◆ What to do
Continue the passage on Michael L. Weiss's engineering career from where it stops.

◆ Document segment
Michael L. Weiss is an American engineer who is known for his contributions to on-orbit satellite servicing missions, particular of the Hubble Space Telescope. Weiss most recently served as deputy program director on the Hubble Space Telescope program at NASA's Goddard Space Flight Center in Greenbelt, Maryland.

Weiss received his B.S. and M.S. in aerospace engineering from the University of Maryland at College Park in 1978 and 1983. He has led the systems engineering for missions including the Solar Maximum Mission, Upper Atmosphere Research Satellite, the Compton Gamma Ray Observatory and Extreme Ultraviolet Explorer as well as the first shuttle based satellite repair, the Solar Maximum Repair Mission in 1984.

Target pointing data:
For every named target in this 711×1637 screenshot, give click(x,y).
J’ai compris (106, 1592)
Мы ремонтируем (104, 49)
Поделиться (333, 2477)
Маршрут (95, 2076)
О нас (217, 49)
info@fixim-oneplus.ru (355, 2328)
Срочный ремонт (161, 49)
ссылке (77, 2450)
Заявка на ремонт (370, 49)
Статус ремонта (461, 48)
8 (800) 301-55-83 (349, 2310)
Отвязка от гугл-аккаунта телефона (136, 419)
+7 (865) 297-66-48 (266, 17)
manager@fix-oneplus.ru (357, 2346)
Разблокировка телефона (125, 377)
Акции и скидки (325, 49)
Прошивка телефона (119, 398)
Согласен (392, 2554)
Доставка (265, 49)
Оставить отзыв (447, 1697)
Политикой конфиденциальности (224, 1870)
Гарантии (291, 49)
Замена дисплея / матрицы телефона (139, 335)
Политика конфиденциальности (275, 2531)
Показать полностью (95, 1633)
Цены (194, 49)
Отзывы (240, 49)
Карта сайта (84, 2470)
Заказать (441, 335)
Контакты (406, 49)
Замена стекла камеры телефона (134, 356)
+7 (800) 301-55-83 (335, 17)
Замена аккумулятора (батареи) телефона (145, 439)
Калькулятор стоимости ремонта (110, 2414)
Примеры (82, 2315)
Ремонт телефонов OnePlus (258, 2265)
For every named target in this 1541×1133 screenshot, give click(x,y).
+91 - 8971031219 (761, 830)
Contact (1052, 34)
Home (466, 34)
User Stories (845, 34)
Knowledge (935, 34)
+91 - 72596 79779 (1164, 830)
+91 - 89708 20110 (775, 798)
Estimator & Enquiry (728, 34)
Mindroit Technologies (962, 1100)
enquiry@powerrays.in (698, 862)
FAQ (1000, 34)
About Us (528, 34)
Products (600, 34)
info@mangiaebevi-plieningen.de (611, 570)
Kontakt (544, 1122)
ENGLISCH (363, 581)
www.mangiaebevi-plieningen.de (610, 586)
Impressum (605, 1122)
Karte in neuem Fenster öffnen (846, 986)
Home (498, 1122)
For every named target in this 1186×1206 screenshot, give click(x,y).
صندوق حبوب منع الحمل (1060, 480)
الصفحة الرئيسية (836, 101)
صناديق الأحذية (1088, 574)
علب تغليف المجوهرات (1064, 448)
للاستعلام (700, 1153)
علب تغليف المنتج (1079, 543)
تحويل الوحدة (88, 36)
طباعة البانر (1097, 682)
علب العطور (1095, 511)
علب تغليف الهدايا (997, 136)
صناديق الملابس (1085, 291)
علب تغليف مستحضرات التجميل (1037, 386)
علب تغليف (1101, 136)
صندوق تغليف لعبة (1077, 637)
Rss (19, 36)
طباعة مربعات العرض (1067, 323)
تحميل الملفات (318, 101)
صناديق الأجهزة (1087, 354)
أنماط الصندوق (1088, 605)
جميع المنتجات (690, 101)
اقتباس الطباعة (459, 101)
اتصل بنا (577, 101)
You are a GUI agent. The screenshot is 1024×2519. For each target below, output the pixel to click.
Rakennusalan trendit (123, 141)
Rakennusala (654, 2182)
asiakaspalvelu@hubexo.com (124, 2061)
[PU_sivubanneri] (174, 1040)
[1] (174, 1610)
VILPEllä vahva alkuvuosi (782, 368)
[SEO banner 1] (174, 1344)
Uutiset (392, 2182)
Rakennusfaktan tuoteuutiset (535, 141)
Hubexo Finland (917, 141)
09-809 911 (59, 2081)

◆ The response
Weiss was involved in all 5 Hubble Space Telescope servicing missions. He directed systems development during servicing mission 1 and servicing mission 2. He served as deputy program director through servicing mission 4. He also led the Mishap Investigation Board investigating the failure of a balloon launch from Australia carrying a gamma-ray telescope for to the University of California at Berkeley.

Weiss is an accomplished diver having accumulated over 200 hours in NASA’s Neutral Buoyancy Laboratory in training Shuttle flight crews on servicing techniques and procedures. Outside NASA, he an open water diver and underwater photographer.

Weiss has appeared on NOVA, the Discovery Channel, NPR, and the BBC discussing Hubble and the servicing missions.